Endocrine Abstracts

In 1996, we showed that GLP-1 is a satiety hormone in humans, and increased post-prandial GLP-1 levels following high protein meals have shown to be at least partially responsible for the high satiating effect of protein. The natural ligands to stimulate GLP-1 release seem to be peptide fragments and monoacylglycerides.

The once-daily GLP-1 analogue liraglutide at doses up to 3.0 mg was compared with placebo or orlistat over 104 weeks as adjunct to diet and exercise in 564 obese individuals with without diabetes. After 52 weeks, mean weight loss was greater with liraglutide 3.0 mg (7.8 kg) vs placebo (2.0 kg) or orlistat (3.9 kg) [both P≤0.0001].
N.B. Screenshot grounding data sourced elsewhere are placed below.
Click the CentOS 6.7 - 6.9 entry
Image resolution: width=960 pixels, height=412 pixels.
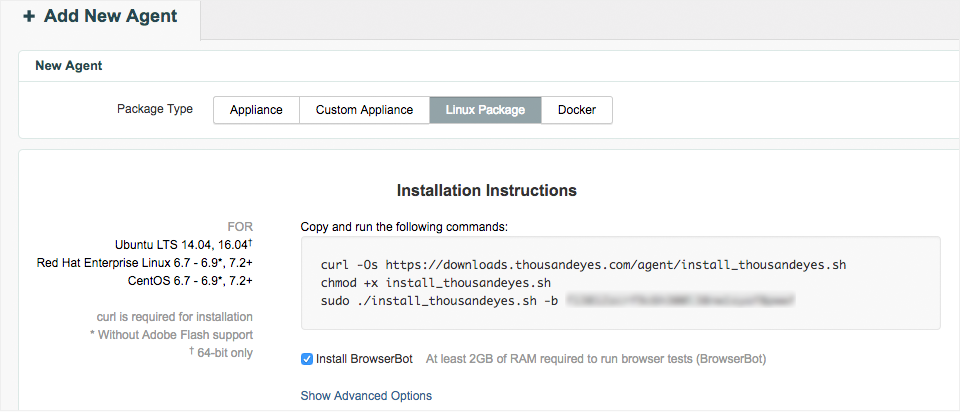click(x=190, y=281)
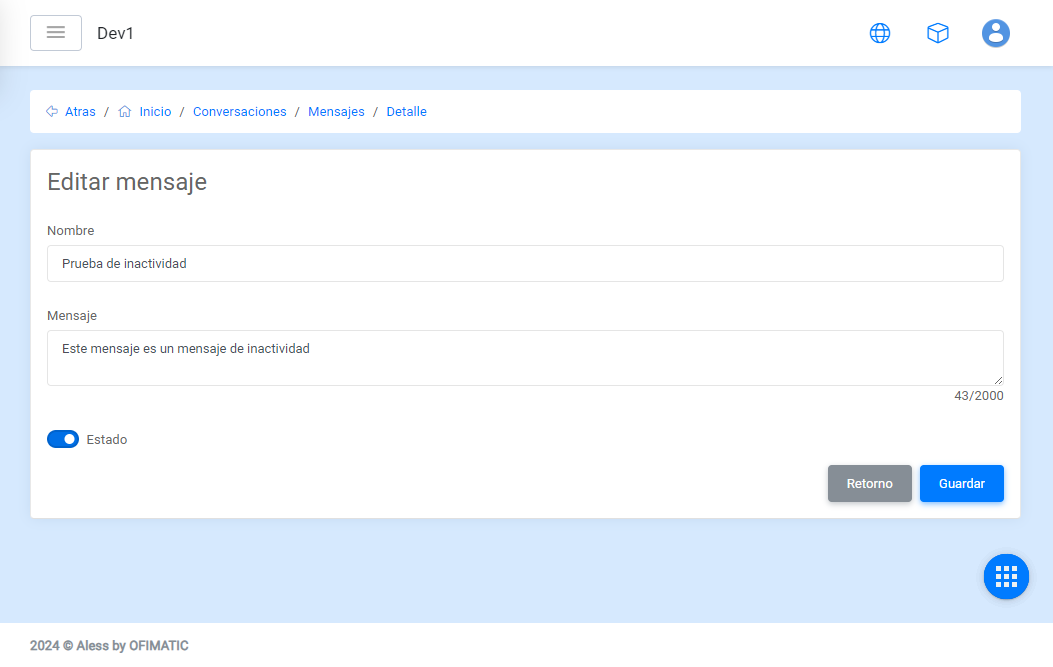Click the home icon in breadcrumb

pos(125,112)
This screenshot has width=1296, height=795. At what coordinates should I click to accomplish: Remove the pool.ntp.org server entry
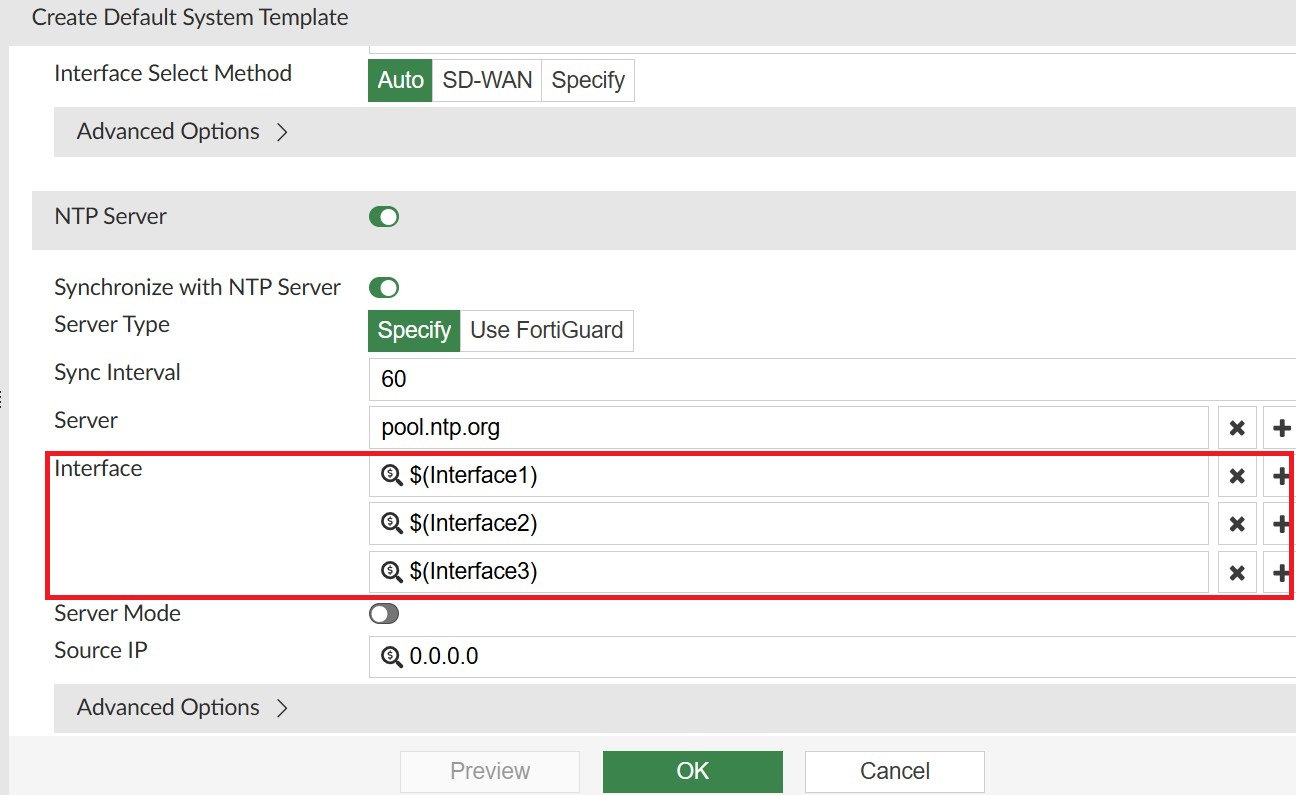1237,428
In the SCALE Obesity and Prediabetes 160-week double-blind trial, 2254 individuals with prediabetes and obesity or overweight with comorbidities, were randomized 2:1 to liraglutide 3.0 mg (n=1505) or placebo (n=749). The primary objective was to evaluate the proportion of patients with type 2 diabetes at 160 weeks. Time to onset of diabetes was 2.7 times longer with liraglutide 3.0 mg (n=1505) vs placebo (n=749) [95% CI: 1.9–3.9, P<0.0001] (HR: 0.2). At week 160, mean weight loss from baseline was 6.1% with liraglutide 3.0 mg vs. 1.9% with placebo (P<0.0001).

Liraglutide 3.0 mg was well-tolerated, with mild or moderate gastrointestinal side effects being the most frequently reported. Serious adverse events occurred in 15.1% of individuals in the liraglutide group vs, 12.9% with placebo. Gallbladder-related events (2.9 vs 1.2/100 patient years of observation (PYO)) and confirmed pancreatitis (0.29 vs 0.13 events/100 PYO) were low, but more frequent with liraglutide 3.0 mg vs placebo.

In summary, GLP-1 is an endogenous satiety hormone involved in appetite regulation and GLP-1 receptor agonists can reduce body weight and diabetes risk over 3 years.